# [SUPPLIED INFORMATION]
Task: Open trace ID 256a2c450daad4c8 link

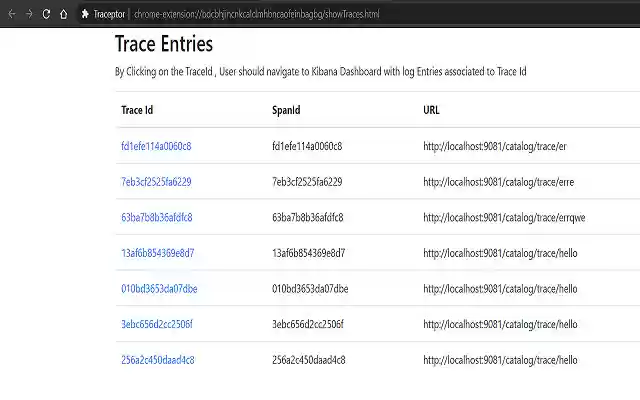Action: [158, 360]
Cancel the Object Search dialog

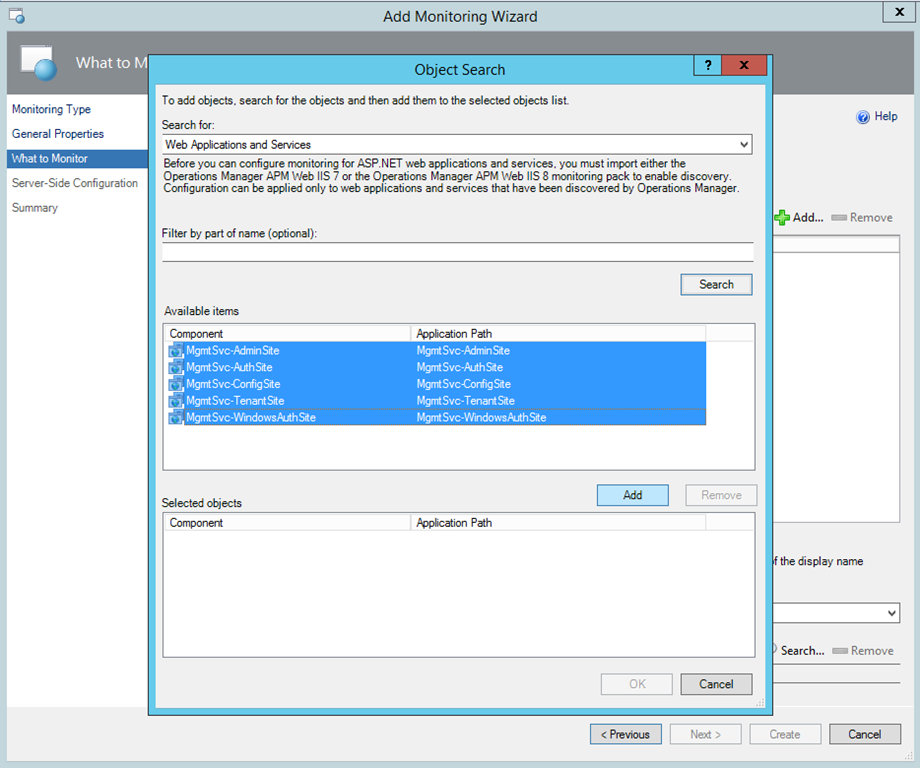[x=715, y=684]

...

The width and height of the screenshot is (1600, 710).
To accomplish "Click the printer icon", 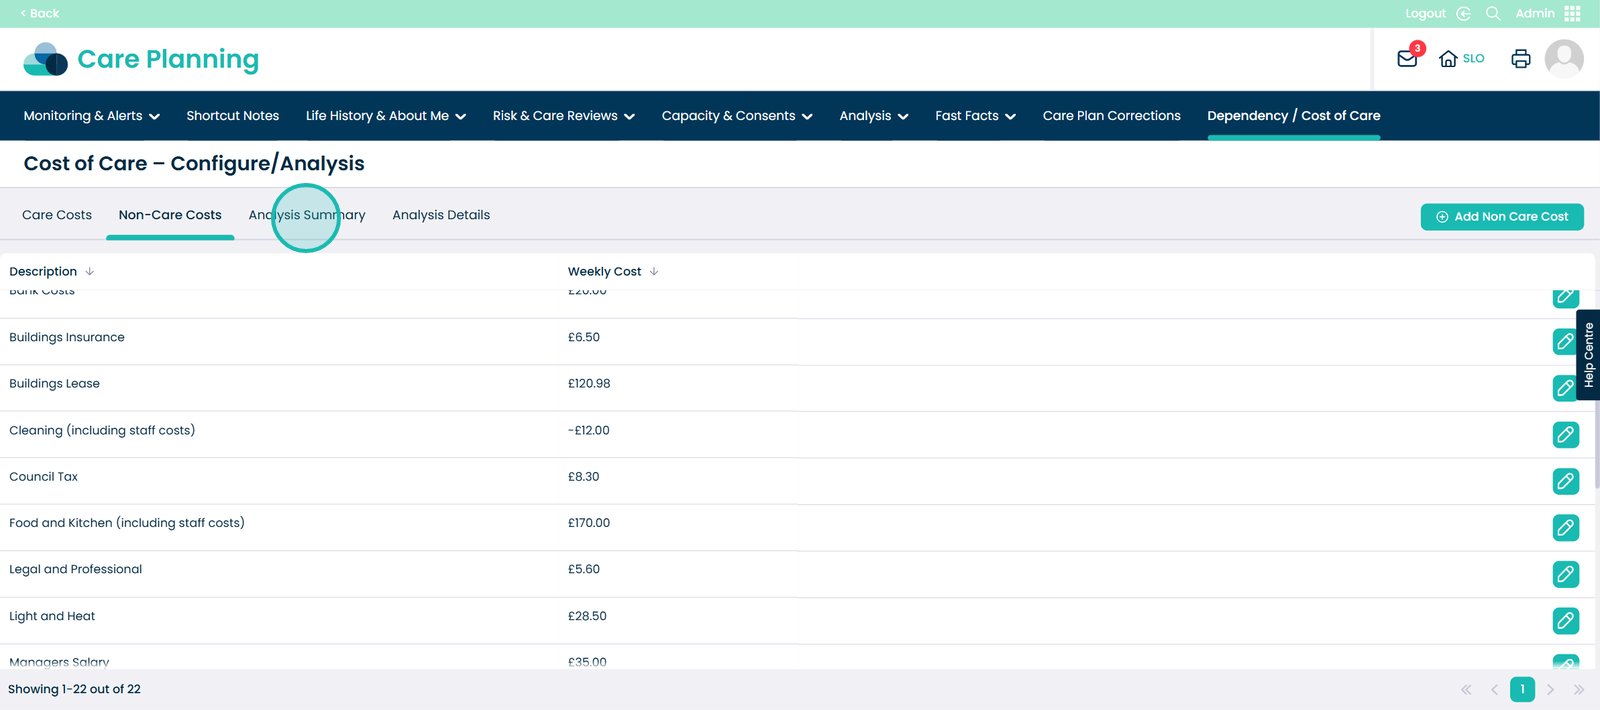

# [WHAT YOU SHOULD DO]
Recast the records starting at the line containing "Task: Open trace ID 256a2c450daad4c8 link" and ending at the line containing "[x=715, y=684]" as a two-column CSV with the headers instruction and coordinates, one row per record. Put each value in a single quoted field, replace line breaks with spaces, and leave the pictures out.

# [RESPONSE TO THIS EXERCISE]
instruction,coordinates
"Task: Open trace ID 256a2c450daad4c8 link","Action: [158, 360]"
"Cancel the Object Search dialog","[x=715, y=684]"